At the exhibit’s opening, writer and collaborator Sharon Fitzgerald spoke briefly about Douglass’s status as an icon and how he truly deserves that label (despite its overuse), and shared a passage Douglass wrote about his youthful yearning to become literate. Born into slavery in Eastern Maryland, Douglass was sent to the Auld family in Baltimore as a child; Sophia Auld, the mistress, started teaching Douglass the alphabet. Hugh Auld, Sophia’s husband, was not pleased to discover this, considering the “threat” it might pose to them, his masters. That literacy could be a step toward his own liberation was an invaluable lesson for Douglass, who craved knowledge and eventually got free and, among many other things, went down as one of the best orators that ever lived.
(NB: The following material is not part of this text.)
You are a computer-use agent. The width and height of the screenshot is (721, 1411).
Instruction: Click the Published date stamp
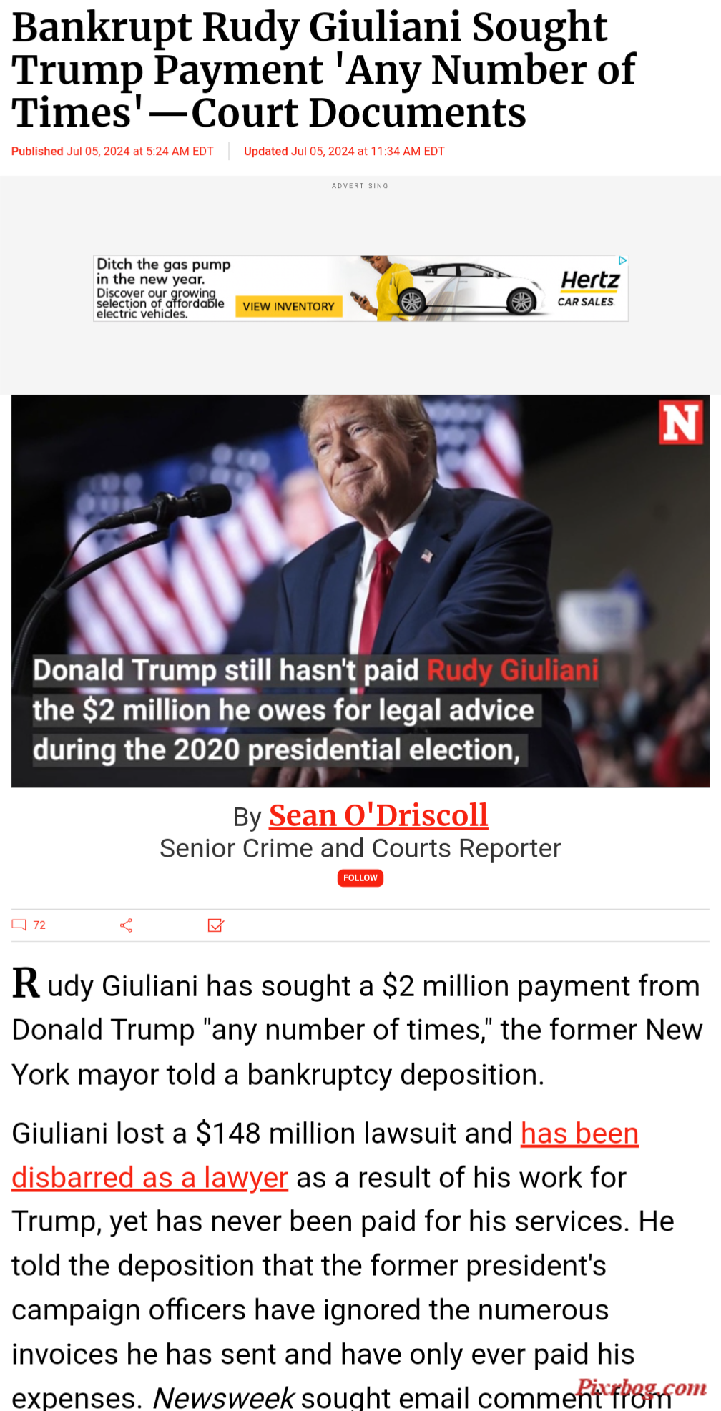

When Towles got up to speak about his work, he recalled a phone conversation he’d had with Fitzgerald, who had told him something along the lines of, “You can’t do Douglass unless you tell how he got to where he was.” So he nodded to that formative moment with a colored pencil drawing which he says “set the tone” for the show, depicting Sophia Auld with the young Douglass reading.

Trained as a graphic designer and illustrator, Towles wanted to find a way to represent Douglass’s life without being too literal or encyclopedic, but still adhering to the man’s well-documented story. “It’s not just creating art, it’s creating an experience as well,” Towles said. “His stories have been told so many times in so many ways. And my good friend Sharon hit me with reimagining, imagining Frederick Douglass, which is how I really saw it.”

So there are plenty of Douglass portraits, as well as portraits of his family—including his first wife, Anna Murray, a free black woman who helped him escape slavery, who reared five kids with him, and about whom comparatively little is known. There’s a Warholian digital print collage featuring Lincoln and Douglass, a small image of the White House cut-and-pasted over the portraits with simple text: “In 1864 Frederick Douglass and President Abraham Lincoln met at the White House to discuss emancipation.” A linoleum cut print of rifle-toting hero Harriet Tubman, made all the more tense by the print hanging above her which mimics an old newspaper ad and reads “$150.00 reward for runaway slaves.”

A fine drawing that Towles made around 1975 marks the artist’s first use of Douglass as a subject, with faint stippling to show the contours of Douglass’s cloudlike facial hair, cross-hatching for his suit and bowtie, and something like wood grain wavering across his self-sure face. The print also includes a quote from Douglass that likely resounded just as strongly in 1975 America as it does in 2018 America: “If there is no struggle, there is no progress. Those who profess to favor freedom and yet deprecate agitation are men who want crops without plowing up the ground. They want rain without thunder and lightning. They want the oceans without the awful roar of its many waters. Power concedes nothing without a demand. It never did and it never will … Men may not get all they pay for in the world, but they must certainly pay for all they get.”

Another print from around that time, Towles’s evocative “I Decree I Be Free,” features a similarly sinewy, wood grain texture on both the figure and ground. This time, though, the subject isn’t Douglass, not literally. Against a walnut-colored background, a muscular man in a warrior pose seems just at the cusp of breaking free from the ropes that bind him. His fists are clenched, eyes focused upwards, feet on the ground—maybe even ready to run.